(A block of data)
• • •
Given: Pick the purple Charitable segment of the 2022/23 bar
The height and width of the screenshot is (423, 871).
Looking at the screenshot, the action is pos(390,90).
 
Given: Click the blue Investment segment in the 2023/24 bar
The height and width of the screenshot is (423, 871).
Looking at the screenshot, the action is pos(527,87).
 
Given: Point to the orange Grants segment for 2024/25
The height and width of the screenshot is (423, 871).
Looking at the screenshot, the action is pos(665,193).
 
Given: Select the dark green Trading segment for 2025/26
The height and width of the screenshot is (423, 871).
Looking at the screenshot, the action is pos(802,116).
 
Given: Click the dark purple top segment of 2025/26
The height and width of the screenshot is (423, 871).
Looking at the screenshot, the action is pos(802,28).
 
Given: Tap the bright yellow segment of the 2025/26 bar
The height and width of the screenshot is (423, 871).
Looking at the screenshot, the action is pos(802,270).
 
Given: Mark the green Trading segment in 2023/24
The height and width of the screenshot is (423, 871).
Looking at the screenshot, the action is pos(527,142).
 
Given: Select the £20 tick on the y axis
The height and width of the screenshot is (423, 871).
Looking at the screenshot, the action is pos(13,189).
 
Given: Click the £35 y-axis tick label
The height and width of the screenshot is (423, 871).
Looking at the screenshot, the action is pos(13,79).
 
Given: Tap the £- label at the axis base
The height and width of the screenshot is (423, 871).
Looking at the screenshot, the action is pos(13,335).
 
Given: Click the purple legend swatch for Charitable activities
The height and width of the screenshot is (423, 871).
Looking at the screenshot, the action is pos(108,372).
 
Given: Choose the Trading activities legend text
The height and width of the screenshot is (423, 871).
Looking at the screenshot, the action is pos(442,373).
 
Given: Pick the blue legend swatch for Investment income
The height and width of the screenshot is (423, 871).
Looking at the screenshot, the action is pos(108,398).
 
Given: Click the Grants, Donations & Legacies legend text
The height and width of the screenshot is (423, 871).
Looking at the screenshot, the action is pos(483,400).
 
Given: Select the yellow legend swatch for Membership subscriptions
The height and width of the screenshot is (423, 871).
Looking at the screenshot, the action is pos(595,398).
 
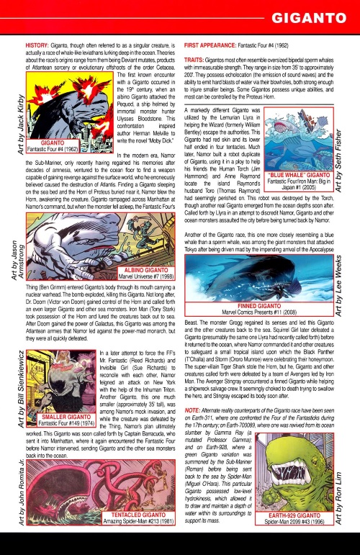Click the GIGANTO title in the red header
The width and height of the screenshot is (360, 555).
310,16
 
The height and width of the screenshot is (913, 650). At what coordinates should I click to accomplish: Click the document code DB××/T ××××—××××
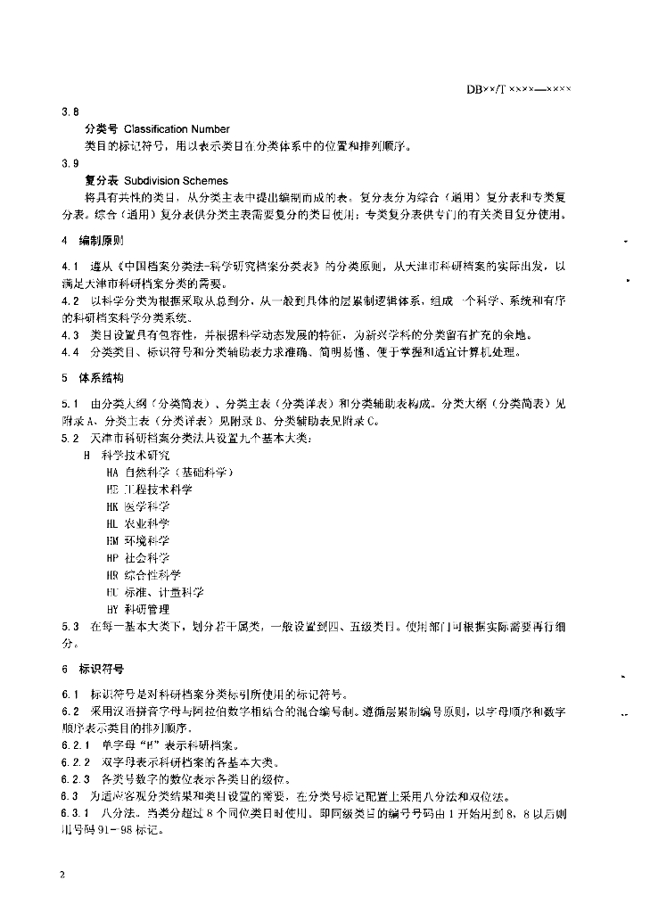[519, 89]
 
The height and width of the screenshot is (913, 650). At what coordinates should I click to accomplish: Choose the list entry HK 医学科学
[136, 506]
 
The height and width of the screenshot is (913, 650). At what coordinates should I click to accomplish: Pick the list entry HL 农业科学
[136, 523]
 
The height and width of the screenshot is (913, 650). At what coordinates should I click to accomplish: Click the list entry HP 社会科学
[136, 557]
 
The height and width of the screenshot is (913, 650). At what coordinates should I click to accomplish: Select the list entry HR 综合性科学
[143, 574]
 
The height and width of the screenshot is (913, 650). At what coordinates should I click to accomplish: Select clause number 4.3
• • •
WHAT THE EXERCISE ASKS:
Copy all of the records above word for word, but leave the pictures out.

CORRECT ANSWER:
Given: Pick the purple Charitable segment of the 2022/23 bar
The height and width of the screenshot is (423, 871).
Looking at the screenshot, the action is pos(390,90).
 
Given: Click the blue Investment segment in the 2023/24 bar
The height and width of the screenshot is (423, 871).
Looking at the screenshot, the action is pos(527,87).
 
Given: Point to the orange Grants segment for 2024/25
The height and width of the screenshot is (423, 871).
Looking at the screenshot, the action is pos(665,193).
 
Given: Select the dark green Trading segment for 2025/26
The height and width of the screenshot is (423, 871).
Looking at the screenshot, the action is pos(802,116).
 
Given: Click the dark purple top segment of 2025/26
The height and width of the screenshot is (423, 871).
Looking at the screenshot, the action is pos(802,28).
 
Given: Tap the bright yellow segment of the 2025/26 bar
The height and width of the screenshot is (423, 871).
Looking at the screenshot, the action is pos(802,270).
 
Given: Mark the green Trading segment in 2023/24
The height and width of the screenshot is (423, 871).
Looking at the screenshot, the action is pos(527,142).
 
Given: Select the £20 tick on the y axis
The height and width of the screenshot is (423, 871).
Looking at the screenshot, the action is pos(13,189).
 
Given: Click the £35 y-axis tick label
The height and width of the screenshot is (423, 871).
Looking at the screenshot, the action is pos(13,79).
 
Given: Tap the £- label at the axis base
The height and width of the screenshot is (423, 871).
Looking at the screenshot, the action is pos(13,335).
 
Given: Click the purple legend swatch for Charitable activities
The height and width of the screenshot is (423, 871).
Looking at the screenshot, the action is pos(108,372).
 
Given: Choose the Trading activities legend text
The height and width of the screenshot is (423, 871).
Looking at the screenshot, the action is pos(442,373).
 
Given: Pick the blue legend swatch for Investment income
The height and width of the screenshot is (423, 871).
Looking at the screenshot, the action is pos(108,398).
 
Given: Click the Grants, Donations & Legacies legend text
The height and width of the screenshot is (423, 871).
Looking at the screenshot, the action is pos(483,400).
 
Given: Select the yellow legend swatch for Membership subscriptions
The height and width of the screenshot is (423, 871).
Looking at the screenshot, the action is pos(595,398).
 
Click the GIGANTO title in the red header
The width and height of the screenshot is (360, 555).
310,16
 
The height and width of the screenshot is (913, 650). At what coordinates should I click to accomplish: Click the document code DB××/T ××××—××××
[519, 89]
 
The height and width of the screenshot is (913, 650). At what coordinates should I click to accomplish: Choose the list entry HK 医学科学
[136, 506]
 
The height and width of the screenshot is (913, 650). At what coordinates should I click to accomplish: Pick the list entry HL 农业科学
[136, 523]
 
The height and width of the screenshot is (913, 650). At what coordinates should I click to accomplish: Click the list entry HP 社会科学
[136, 557]
 
The height and width of the screenshot is (913, 650). At what coordinates should I click to accomplish: Select the list entry HR 综合性科学
[143, 574]
 
The height and width of the screenshot is (913, 650). At what coordinates should I click to accomplish: Select clause number 4.3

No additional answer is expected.